Researchers placed signs with commands like "proceed" in view of AI vehicle cameras. The vision models interpreted the text as legitimate instructions and followed them. Success rates reached 81.8% for self-driving cars and 95.5% for drone tracking systems.

Which AI models were tested?

GPT-4o and InternVL. GPT-4o was more susceptible to visual prompt injection across most tests. Both models reliably followed adversarial instructions displayed on physical signs in real-world conditions.

What is CHAI?

CHAI stands for "command hijacking against embodied AI." Researchers used AI to optimize adversarial signs by tweaking fonts, colors, placement, and prompt text to maximize the probability of AI systems registering commands as legitimate instructions.

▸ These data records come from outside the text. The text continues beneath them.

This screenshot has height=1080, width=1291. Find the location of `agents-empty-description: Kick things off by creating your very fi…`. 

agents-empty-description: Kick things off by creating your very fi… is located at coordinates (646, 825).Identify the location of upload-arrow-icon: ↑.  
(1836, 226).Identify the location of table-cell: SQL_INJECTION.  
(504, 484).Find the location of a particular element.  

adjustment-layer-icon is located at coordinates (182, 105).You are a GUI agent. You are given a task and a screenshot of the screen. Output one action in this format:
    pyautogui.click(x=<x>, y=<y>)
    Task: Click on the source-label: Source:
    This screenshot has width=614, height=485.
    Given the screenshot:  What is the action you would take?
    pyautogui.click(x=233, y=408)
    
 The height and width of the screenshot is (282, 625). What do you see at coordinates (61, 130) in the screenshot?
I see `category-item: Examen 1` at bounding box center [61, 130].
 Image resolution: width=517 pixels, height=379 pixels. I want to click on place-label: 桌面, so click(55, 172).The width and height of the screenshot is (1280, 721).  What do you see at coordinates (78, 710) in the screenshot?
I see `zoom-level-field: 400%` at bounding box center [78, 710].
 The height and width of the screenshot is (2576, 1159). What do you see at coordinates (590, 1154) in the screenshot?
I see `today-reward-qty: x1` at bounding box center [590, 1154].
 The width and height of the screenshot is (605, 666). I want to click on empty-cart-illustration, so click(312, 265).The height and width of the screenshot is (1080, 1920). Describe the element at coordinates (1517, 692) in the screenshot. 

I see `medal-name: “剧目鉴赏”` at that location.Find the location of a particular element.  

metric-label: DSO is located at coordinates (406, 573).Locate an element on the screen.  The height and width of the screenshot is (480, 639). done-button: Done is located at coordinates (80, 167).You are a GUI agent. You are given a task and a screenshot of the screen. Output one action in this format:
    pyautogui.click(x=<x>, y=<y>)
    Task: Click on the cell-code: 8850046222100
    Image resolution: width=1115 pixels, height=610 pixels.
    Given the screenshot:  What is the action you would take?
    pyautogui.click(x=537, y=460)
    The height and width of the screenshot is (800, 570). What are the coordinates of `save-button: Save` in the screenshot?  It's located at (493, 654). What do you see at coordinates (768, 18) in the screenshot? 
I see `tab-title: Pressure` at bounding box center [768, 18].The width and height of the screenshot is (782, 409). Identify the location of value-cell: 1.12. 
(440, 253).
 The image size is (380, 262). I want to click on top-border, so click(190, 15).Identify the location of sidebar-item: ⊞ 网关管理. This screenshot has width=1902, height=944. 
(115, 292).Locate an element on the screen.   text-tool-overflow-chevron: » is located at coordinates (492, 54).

Can this attack work in real conditions?

Yes. Physical tests with remote-controlled cars achieved 92.5% success when signs were fixed to floors and 87.76% when attached to vehicles. The attacks worked in different lighting conditions and researchers plan tests in rain and with visual noise.

Why do IT professionals avoid smart devices?

They understand how the systems work, what data they collect, and what happens when compromised. Adding AI and network connectivity to devices creates attack vectors that cannot be fully mitigated. Dumb devices cannot be hijacked by adversarial input.